Monday, October 29, 2018

The Invisible Man Returns (1940)

The first sequel to 1933's groundbreaking special effects horror smash The Invisible Man didn't arrive until 1940, a full seven years after the movie that precedes it. Things had changed so much in movie making that The Invisible Man Returns feels like it comes from an entirely different era of film; yet, a quick review of the facts shows that Universal never stopped creating horror films, and the seven years that span between The Invisible Man and The Invisible Man Returns are filled with some true classics. So why does The Invisible Man Returns feel so different?

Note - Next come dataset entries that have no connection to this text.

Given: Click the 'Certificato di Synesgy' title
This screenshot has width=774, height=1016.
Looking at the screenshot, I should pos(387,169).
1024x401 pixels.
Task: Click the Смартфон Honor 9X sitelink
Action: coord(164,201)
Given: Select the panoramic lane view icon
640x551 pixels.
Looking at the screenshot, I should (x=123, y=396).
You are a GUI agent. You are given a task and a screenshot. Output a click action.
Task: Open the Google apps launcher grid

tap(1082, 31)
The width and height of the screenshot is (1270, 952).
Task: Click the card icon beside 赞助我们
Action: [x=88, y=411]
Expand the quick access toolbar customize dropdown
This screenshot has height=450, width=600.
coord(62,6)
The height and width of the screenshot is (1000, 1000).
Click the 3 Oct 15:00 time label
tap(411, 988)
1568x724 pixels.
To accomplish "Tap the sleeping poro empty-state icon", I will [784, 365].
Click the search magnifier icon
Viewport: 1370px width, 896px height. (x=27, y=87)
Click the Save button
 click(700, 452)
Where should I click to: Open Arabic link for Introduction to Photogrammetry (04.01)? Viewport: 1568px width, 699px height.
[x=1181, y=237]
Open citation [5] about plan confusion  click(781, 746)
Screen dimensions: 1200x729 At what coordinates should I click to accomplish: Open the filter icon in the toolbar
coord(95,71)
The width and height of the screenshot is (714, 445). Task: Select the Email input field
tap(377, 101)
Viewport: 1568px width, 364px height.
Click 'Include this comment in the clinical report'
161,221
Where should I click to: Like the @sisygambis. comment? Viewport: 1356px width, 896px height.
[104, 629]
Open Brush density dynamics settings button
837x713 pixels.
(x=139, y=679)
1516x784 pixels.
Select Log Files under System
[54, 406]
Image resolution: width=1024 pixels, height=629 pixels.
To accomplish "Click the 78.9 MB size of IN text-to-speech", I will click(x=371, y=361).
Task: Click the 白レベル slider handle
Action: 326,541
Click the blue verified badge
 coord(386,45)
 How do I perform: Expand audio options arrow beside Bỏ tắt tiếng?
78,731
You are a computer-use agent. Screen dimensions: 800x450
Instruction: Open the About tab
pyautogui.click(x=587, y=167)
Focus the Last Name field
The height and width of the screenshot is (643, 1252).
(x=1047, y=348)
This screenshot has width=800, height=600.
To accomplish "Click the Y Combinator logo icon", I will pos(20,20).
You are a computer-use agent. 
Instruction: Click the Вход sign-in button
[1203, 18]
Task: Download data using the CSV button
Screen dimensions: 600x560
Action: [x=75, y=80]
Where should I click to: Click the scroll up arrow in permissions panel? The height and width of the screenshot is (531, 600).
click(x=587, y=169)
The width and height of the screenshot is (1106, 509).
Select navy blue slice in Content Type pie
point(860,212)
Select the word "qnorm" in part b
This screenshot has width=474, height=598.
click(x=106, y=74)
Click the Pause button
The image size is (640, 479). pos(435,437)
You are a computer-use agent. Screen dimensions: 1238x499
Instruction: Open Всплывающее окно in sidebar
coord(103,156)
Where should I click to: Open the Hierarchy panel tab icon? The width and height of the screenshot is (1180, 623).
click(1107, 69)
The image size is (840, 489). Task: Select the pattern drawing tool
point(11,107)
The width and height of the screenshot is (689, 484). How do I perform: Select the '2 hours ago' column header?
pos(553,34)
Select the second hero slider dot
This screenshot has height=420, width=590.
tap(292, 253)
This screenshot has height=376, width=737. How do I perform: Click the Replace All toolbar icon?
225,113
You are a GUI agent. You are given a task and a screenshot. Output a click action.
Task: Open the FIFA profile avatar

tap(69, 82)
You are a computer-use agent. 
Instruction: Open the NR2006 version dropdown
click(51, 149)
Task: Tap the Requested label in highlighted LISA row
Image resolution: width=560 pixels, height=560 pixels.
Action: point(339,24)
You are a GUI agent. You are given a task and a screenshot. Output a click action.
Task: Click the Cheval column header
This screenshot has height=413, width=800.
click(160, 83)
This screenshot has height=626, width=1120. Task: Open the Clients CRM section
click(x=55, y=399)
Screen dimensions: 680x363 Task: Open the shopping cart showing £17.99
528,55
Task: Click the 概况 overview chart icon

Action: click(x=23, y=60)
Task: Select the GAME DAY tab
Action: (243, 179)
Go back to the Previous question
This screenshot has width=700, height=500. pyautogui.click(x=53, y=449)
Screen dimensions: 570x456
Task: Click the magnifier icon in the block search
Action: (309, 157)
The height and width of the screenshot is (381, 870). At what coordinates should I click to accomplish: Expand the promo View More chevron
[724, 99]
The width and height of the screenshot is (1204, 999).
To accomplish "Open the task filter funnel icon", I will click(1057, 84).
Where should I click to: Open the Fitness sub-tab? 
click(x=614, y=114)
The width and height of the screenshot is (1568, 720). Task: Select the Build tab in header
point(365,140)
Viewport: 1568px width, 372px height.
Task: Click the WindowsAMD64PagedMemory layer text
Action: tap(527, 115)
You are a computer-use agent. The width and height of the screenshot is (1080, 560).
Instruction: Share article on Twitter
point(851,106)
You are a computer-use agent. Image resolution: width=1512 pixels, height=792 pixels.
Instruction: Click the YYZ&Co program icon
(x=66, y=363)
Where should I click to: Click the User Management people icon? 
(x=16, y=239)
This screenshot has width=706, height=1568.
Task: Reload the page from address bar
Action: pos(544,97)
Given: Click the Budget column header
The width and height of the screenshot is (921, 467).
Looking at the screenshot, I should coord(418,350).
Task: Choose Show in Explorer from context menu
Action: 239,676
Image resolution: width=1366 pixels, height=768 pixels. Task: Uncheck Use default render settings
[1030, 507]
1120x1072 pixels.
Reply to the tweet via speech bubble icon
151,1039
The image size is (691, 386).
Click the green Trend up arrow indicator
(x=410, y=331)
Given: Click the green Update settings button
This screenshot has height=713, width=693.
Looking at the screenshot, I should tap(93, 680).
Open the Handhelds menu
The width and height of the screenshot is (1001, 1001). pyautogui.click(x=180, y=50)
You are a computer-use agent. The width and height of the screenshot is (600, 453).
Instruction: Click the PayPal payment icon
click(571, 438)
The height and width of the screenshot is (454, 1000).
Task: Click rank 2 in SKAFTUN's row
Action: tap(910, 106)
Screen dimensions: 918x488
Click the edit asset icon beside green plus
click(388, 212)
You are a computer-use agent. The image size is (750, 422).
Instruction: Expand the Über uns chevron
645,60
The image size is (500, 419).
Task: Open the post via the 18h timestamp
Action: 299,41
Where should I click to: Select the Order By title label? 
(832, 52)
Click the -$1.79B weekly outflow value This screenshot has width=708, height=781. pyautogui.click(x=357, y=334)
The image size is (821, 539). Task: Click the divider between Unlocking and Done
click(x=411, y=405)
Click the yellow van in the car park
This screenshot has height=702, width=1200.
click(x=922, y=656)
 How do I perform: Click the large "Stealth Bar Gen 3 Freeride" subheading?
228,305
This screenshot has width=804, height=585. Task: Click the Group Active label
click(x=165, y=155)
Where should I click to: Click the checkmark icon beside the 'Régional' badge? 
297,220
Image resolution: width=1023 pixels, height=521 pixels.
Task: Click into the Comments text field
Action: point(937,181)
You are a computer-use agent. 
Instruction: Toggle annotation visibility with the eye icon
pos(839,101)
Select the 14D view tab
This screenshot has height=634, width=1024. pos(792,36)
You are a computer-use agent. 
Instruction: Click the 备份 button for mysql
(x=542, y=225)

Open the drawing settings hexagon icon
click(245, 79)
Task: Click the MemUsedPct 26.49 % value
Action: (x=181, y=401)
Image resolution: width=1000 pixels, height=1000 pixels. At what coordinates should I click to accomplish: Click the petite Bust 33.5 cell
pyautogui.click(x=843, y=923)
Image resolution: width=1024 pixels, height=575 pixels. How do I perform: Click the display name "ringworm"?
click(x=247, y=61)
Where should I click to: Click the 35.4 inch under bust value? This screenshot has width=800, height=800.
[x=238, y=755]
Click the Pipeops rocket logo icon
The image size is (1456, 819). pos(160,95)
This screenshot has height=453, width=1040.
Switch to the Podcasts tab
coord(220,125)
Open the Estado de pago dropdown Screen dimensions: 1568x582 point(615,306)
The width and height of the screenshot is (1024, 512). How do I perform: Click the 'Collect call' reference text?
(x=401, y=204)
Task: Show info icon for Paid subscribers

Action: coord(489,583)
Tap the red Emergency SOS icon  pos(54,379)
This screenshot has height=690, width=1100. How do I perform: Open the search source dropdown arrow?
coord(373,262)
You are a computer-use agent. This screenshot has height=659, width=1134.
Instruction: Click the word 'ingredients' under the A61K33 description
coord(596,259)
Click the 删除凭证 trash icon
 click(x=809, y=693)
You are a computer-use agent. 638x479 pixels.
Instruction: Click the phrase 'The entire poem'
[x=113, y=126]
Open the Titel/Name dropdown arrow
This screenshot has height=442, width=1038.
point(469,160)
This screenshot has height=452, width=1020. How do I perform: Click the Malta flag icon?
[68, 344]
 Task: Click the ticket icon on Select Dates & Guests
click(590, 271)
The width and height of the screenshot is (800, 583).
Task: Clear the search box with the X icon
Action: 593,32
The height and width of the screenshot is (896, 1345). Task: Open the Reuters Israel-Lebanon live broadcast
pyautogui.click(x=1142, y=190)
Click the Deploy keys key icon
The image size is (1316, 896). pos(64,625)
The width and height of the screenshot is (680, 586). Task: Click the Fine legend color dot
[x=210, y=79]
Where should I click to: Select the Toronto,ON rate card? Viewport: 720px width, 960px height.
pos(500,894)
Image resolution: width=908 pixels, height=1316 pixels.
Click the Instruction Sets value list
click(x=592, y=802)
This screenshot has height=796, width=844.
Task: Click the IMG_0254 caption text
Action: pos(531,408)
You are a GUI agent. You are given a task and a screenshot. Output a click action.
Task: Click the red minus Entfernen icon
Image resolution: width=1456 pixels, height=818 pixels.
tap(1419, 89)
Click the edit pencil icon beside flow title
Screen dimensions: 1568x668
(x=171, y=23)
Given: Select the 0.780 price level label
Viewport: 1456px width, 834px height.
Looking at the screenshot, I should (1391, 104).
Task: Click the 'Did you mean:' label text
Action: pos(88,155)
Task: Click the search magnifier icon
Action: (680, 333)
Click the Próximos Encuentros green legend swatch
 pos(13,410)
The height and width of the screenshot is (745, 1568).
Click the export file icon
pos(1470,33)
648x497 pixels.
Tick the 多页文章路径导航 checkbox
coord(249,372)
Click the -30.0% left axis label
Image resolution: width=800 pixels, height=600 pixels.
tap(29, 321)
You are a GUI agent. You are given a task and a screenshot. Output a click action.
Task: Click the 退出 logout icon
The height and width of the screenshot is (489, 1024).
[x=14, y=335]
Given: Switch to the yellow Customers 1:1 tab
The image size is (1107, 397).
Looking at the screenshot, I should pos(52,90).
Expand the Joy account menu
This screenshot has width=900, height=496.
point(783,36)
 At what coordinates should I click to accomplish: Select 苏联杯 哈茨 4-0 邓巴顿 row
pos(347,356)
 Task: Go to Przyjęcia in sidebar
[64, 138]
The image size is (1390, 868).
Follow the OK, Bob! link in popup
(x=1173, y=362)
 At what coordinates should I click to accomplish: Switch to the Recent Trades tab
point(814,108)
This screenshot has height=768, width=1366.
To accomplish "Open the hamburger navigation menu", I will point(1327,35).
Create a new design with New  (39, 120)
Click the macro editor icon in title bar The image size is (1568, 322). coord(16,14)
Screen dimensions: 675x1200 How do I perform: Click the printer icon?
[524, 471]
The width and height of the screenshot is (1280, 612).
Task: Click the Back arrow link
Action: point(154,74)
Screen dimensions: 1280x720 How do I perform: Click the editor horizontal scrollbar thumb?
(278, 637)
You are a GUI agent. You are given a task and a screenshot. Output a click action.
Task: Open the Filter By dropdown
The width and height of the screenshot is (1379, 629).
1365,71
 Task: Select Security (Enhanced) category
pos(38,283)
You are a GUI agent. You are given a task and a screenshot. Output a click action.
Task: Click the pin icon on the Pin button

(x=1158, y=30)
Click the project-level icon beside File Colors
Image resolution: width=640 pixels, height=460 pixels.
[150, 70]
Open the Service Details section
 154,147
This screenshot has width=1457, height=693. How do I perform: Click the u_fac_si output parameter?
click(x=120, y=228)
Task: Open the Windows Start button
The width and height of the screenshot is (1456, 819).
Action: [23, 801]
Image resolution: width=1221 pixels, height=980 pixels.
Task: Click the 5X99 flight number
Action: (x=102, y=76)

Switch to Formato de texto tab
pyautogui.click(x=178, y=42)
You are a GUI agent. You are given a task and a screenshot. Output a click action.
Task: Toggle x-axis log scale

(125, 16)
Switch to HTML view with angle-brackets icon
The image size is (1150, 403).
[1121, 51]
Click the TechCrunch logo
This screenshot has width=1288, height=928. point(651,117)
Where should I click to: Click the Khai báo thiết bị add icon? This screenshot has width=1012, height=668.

It's hard to shake the feeling that The Invisible Man Returns belongs to a different epoch of horror film, specifically, a more elegant, refined one. The horror is there, but this tale is less Gothic or operatic in nature, not quite existing in the eerie place out of time and in between dimensions that the studio's monsters usually inhabit. Where the earlier Universal Monster movies feel dangerous and untamed, the horror films of the forties have a different, safer feeling to me. Part of this is due to the crackdown of the Hays Code, but it must also owe to changing tastes in cinema. In the 1933 film The Invisible Man, Claude Rains is absolutely mad throughout. He commits terrible acts, and there's a real sense of chaos anytime he's on screen. With this first sequel, we're introduced to a new tragic lead, Geoffrey Radcliffe, played by the incomparable Vincent Price. The distinguished star brings a very different quality to The Invisible Man Returns.
Therein may lie the difference between this movie and its predecessor. Claude Rains was a madman, and we never really see him any other way. That film is crafted to highlight the insanity of what is happening, like a carnival ride that has careened off the tracks and is now speeding through a crowd of families and innocent bystanders. By contrast, in The Invisible Man Returns, Vincent Price begins the film in control of himself. Madness follows, yes, but we're first given a baseline of evenness and calm. Furthermore, the movie has given us a crime and an imprisonment that we're called to question; we may very well be watching an innocent man do what he must to clear his name. It stands to reason that this Invisible Man is just as much as victim as anyone else caught in the action, not necessarily the victim of hubris, so we are therefore invested in his plight in a very different way than we were that of Claude Rains. 
All of these elements present a welcome change from the first film. Horror sequels, even those from legendary studios like Universal, can be guilty of chasing the same thing over and over, but this movie isn't afraid to do its own thing. It's almost more of a whodunnit than a horor film, with the intrigue of an invisible man who is slowly drifting into madness playing second fiddle to the plight of a man trying to uncover the truth. Vincent Price, close to the very beginning of his career (this is his fourth IMDB credit) is fantastic. My love of Vinnie P. is well documented on Cereal At Midnight, and the actor is playing at a different level here. Where his later performances would drift into stage camp or over-the-top melodrama, he's something akin to a leading man here, youthful, handsome, and full of vitality. He plays the Invisible Man with layers, able to go from sincere and humble to maniacal and arrogant with ease, sometimes even within the same scene. This role plays to his strengths.
The supporting cast, as always, is excellent. Cedric Hardwicke (The Ten Commandments) plays Price's cousin, a dubious man that we're not sure can be trusted. Price's fiancee is played by the beautiful and elegant Nan Grey, who horror fans will recognize from another Universal Horror classic, Dracula's Daughter. John Sutton (1948's The Three Musketeers) is the scientist working on a cure for the invisibility. Cecil Kellaway (The Postman Always Rings Twice, Guess Who's Coming To Dinner) plays Scotland Yard Inspector Sampson, tasked with bringing in the Invisible Man. Kellaway spends the entire film with a twinkle in his eye, relishing the more outrageous elements of the story and apparently having so much fun that it becomes contagious. Last but certainly not least, Alan Napier, no less than Alfred the butler from the 1966 Batman TV series, is a drunkard who has a surprising role to play. Given that this movie was filmed 26 years before he assumed the role of the venerable caretaker of Bruce Wayne, seeing him so much younger (and drunker) is a real treat. 
The Invisible Man Returns is the best kind of sequel: it isn't chasing the formula of the film it follows, and instead has a story all its own to tell. Without revealing too much, I'll also say that I appreciate how this movie doesn't seem intent on punishing our Invisible Man, but in serving justice to a bigger picture.This is a softer version of the horror morality tale, which further lends to the feeling that we're now in a very different era of horror film. I think The Invisible Man Returns is a great sequel, but also a great movie in its own right. The top-notch performances by Vincent Price and company, coupled with themes of redemption,justice, and mercy, make this film a fantastic entry in the legacy of the Invisible Man.